#### YOUR INSTRUCTIONS
Change "pixels" to "px" throughout the records below and rewrite all their lines with nothing else altered. Leave out the pictures.

Element and text position data:
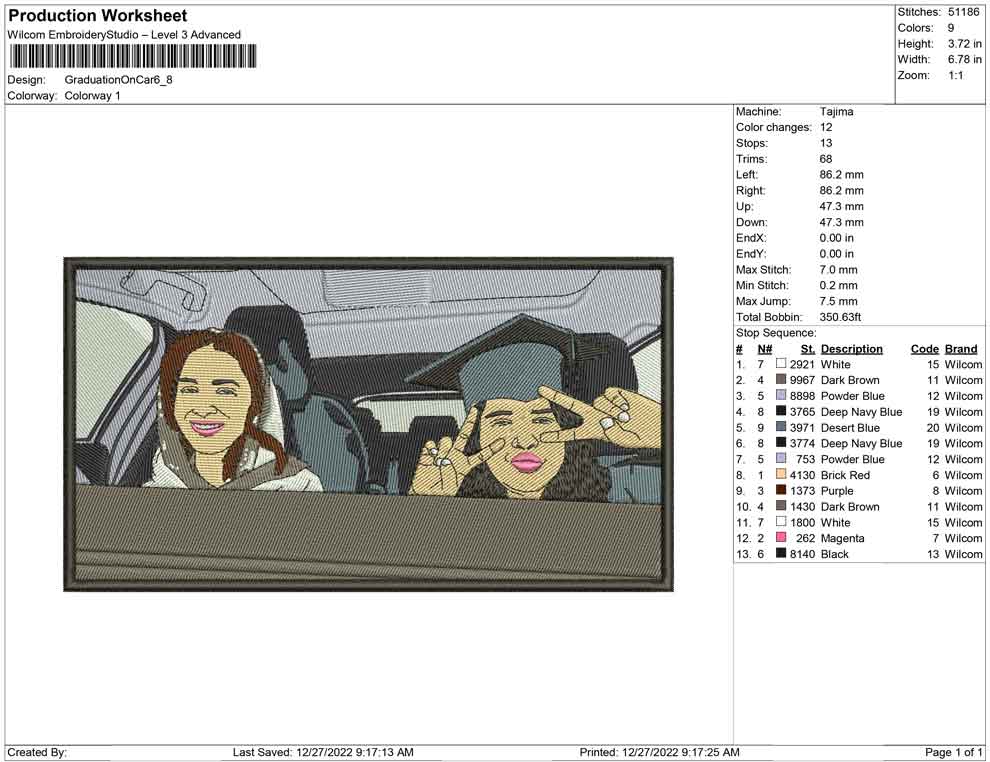Click the Powder Blue swatch in row 3

(x=781, y=396)
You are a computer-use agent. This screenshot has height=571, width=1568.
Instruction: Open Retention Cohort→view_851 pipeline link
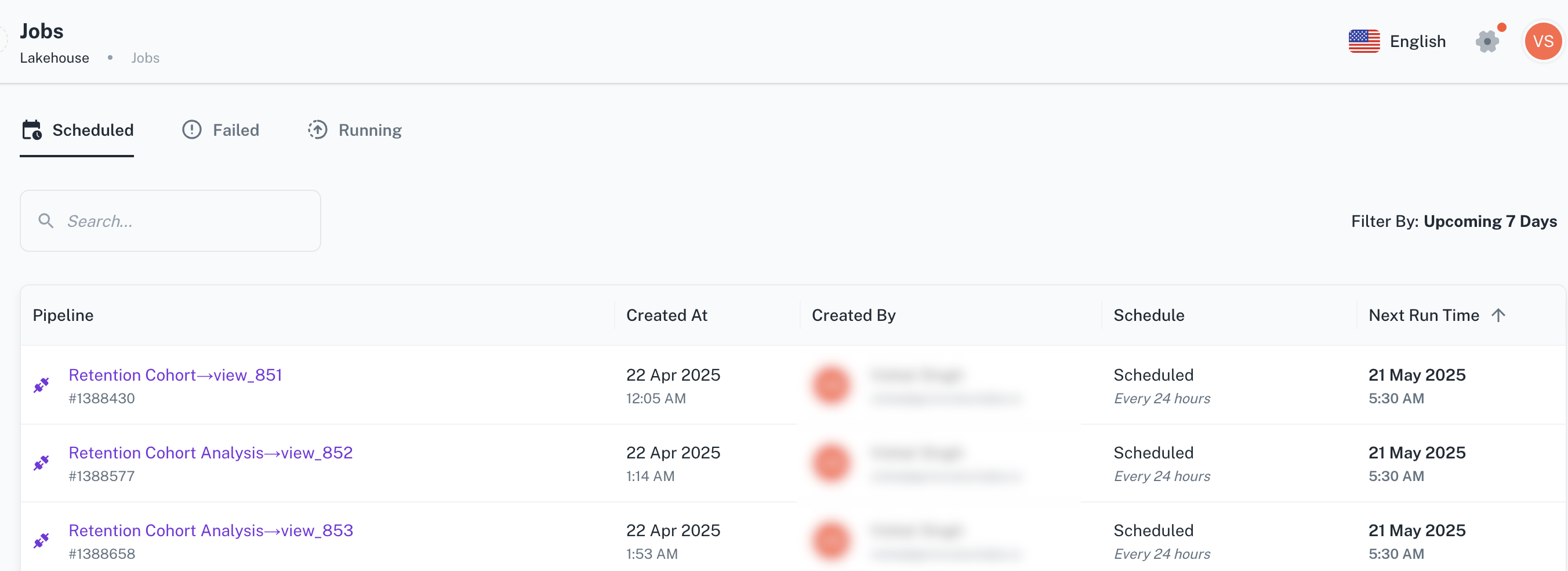click(175, 375)
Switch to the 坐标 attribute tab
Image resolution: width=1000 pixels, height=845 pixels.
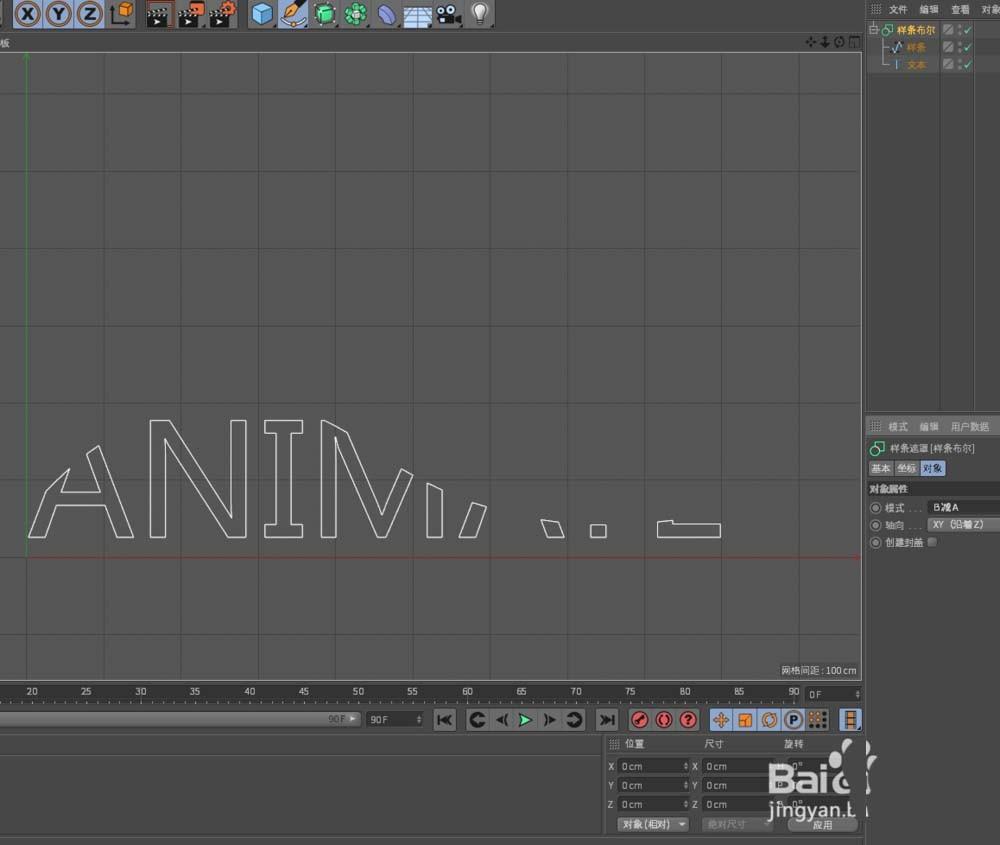point(906,468)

#### TASK SOLUTION
Click the Powder Blue swatch in row 3

(x=781, y=396)
You are a computer-use agent. This screenshot has height=571, width=1568.
Instruction: Open Retention Cohort→view_851 pipeline link
click(175, 375)
Switch to the 坐标 attribute tab
Image resolution: width=1000 px, height=845 px.
point(906,468)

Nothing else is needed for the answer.